PROVIDED INFORMATION Start Marker
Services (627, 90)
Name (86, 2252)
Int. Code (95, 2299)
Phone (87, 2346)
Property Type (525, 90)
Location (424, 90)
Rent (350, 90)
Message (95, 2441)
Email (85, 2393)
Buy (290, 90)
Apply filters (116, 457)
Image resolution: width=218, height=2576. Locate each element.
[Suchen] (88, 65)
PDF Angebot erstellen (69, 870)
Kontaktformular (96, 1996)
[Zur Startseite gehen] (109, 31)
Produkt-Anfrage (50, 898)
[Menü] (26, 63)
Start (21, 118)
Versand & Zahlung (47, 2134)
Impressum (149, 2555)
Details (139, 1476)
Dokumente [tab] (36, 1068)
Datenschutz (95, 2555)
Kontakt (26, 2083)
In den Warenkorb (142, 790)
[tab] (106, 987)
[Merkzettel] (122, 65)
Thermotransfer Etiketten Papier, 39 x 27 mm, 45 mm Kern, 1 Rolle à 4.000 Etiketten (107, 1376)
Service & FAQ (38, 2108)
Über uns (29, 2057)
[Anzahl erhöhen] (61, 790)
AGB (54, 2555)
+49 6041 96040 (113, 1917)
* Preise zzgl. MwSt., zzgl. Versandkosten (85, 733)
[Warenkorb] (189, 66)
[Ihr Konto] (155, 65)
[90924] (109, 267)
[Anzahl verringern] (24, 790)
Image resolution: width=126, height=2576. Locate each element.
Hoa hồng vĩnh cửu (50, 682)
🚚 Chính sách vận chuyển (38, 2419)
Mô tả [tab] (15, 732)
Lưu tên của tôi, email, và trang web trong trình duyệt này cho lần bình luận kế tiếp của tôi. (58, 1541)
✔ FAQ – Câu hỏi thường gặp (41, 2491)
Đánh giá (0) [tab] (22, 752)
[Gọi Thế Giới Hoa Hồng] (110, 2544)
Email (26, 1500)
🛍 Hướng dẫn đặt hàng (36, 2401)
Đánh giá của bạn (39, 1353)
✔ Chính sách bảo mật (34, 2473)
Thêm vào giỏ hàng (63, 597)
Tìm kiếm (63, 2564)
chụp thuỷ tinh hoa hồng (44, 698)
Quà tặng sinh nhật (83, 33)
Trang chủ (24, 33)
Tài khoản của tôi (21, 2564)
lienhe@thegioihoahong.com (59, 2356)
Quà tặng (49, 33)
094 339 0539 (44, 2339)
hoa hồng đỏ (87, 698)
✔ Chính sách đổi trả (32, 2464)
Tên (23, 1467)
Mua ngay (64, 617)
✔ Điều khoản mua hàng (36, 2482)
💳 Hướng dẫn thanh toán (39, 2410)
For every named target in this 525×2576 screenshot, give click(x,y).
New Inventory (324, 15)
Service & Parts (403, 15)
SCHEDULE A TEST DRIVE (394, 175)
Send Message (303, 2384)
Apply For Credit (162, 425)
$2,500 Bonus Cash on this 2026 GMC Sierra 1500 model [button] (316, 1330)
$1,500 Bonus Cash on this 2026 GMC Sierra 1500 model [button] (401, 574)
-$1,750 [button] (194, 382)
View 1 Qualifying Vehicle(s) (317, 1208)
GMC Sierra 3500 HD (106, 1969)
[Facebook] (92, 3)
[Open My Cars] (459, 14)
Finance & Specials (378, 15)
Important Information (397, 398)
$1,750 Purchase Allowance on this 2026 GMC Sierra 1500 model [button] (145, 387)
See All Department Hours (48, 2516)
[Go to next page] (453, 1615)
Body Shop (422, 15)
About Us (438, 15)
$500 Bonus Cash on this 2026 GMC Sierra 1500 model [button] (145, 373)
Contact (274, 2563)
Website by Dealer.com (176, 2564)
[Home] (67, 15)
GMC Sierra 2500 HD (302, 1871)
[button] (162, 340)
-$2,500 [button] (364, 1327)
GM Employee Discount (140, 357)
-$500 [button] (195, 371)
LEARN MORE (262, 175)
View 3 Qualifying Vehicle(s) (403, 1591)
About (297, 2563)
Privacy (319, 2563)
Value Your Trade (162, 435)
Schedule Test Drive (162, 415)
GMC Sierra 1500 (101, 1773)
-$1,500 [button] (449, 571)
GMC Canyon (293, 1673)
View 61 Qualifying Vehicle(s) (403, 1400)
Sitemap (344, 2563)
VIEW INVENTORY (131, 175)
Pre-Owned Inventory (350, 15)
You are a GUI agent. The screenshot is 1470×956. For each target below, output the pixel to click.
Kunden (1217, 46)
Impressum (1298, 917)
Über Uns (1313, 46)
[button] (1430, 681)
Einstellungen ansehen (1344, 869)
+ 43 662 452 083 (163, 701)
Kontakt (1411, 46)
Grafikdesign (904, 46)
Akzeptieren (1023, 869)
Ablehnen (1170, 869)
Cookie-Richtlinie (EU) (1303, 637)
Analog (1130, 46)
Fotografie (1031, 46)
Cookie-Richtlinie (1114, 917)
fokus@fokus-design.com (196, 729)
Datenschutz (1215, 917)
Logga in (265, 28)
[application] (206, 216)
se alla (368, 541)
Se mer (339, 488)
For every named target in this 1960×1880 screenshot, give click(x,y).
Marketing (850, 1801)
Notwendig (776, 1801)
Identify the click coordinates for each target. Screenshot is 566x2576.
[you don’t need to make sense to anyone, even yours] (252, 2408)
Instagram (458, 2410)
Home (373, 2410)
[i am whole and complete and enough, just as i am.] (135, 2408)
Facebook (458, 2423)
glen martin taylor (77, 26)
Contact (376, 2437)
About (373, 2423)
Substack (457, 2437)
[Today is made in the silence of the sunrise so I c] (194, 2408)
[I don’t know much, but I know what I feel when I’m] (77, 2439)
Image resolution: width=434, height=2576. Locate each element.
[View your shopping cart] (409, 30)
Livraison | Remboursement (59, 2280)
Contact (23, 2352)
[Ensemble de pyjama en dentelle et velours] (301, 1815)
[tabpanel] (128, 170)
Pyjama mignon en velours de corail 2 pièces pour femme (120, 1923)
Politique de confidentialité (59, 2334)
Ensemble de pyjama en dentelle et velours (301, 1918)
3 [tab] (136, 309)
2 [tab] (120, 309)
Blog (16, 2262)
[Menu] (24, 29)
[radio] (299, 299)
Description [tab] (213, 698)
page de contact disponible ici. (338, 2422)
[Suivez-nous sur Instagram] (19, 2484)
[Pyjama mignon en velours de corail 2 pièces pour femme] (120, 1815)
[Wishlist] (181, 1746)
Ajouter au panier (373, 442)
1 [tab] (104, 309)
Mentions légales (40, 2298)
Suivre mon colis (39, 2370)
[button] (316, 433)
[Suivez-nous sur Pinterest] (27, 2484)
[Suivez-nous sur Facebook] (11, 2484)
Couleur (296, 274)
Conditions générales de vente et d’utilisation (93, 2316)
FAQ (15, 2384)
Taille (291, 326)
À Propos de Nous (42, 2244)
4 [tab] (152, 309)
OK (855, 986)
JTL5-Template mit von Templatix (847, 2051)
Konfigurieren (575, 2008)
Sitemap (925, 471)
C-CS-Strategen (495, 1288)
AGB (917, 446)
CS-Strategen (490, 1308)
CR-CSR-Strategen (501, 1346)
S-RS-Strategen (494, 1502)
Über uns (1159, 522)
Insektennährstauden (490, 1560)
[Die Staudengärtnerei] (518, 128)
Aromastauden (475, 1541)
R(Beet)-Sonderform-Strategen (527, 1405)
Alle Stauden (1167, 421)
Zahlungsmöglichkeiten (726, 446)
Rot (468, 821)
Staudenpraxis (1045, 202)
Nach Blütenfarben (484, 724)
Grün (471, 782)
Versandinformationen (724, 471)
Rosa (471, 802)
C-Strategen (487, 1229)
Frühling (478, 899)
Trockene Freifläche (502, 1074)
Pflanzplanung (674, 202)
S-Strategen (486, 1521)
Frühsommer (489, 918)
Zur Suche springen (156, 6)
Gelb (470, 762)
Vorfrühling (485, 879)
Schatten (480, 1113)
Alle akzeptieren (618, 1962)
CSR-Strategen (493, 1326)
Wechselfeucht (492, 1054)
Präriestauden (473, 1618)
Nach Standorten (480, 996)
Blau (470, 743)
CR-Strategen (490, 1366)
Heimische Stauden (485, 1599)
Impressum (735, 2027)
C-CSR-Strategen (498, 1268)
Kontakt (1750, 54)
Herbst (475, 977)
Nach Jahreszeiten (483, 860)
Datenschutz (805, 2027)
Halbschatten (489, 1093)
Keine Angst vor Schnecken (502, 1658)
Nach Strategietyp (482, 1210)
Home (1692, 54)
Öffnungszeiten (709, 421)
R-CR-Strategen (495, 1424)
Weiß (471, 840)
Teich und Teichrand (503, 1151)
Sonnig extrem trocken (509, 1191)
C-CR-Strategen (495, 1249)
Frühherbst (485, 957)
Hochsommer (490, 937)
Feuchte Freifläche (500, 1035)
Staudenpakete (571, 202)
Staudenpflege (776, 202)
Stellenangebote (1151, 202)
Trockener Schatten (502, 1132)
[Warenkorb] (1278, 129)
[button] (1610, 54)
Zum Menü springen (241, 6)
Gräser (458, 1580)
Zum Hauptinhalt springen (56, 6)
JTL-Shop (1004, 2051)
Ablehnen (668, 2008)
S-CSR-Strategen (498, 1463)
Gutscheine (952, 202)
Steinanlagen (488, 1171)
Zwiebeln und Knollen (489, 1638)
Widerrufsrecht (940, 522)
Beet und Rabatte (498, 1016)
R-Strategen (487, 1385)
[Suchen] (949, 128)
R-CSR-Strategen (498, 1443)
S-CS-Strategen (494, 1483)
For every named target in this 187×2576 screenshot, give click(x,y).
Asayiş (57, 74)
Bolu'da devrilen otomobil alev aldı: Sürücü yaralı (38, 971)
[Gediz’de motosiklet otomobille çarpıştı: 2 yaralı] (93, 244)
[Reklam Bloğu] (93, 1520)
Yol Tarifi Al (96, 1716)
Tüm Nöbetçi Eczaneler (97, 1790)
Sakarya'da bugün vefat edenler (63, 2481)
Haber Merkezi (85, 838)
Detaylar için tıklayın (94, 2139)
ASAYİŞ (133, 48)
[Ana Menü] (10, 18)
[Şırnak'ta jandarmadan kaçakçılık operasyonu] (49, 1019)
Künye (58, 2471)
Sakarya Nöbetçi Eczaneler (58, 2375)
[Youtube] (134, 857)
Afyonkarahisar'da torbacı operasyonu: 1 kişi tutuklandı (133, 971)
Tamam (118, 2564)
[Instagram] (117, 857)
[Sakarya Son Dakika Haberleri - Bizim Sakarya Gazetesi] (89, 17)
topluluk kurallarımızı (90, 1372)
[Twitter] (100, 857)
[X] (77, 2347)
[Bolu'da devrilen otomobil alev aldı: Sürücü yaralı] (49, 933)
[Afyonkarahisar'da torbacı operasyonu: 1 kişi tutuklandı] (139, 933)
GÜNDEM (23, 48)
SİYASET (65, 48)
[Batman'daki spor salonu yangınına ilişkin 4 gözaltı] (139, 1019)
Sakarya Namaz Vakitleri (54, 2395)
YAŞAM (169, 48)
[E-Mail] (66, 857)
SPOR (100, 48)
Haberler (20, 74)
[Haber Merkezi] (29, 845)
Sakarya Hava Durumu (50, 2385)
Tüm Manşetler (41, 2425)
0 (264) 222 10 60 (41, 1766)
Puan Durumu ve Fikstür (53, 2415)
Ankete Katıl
PROVIDED INFORMATION End Marker
WHAT TO DO – Search the records for the string "Nach" and, wherever a line contains it, please copy that line.

RESULT OF THIS EXERCISE –
Nach Blütenfarben (484, 724)
Nach Standorten (480, 996)
Nach Jahreszeiten (483, 860)
Nach Strategietyp (482, 1210)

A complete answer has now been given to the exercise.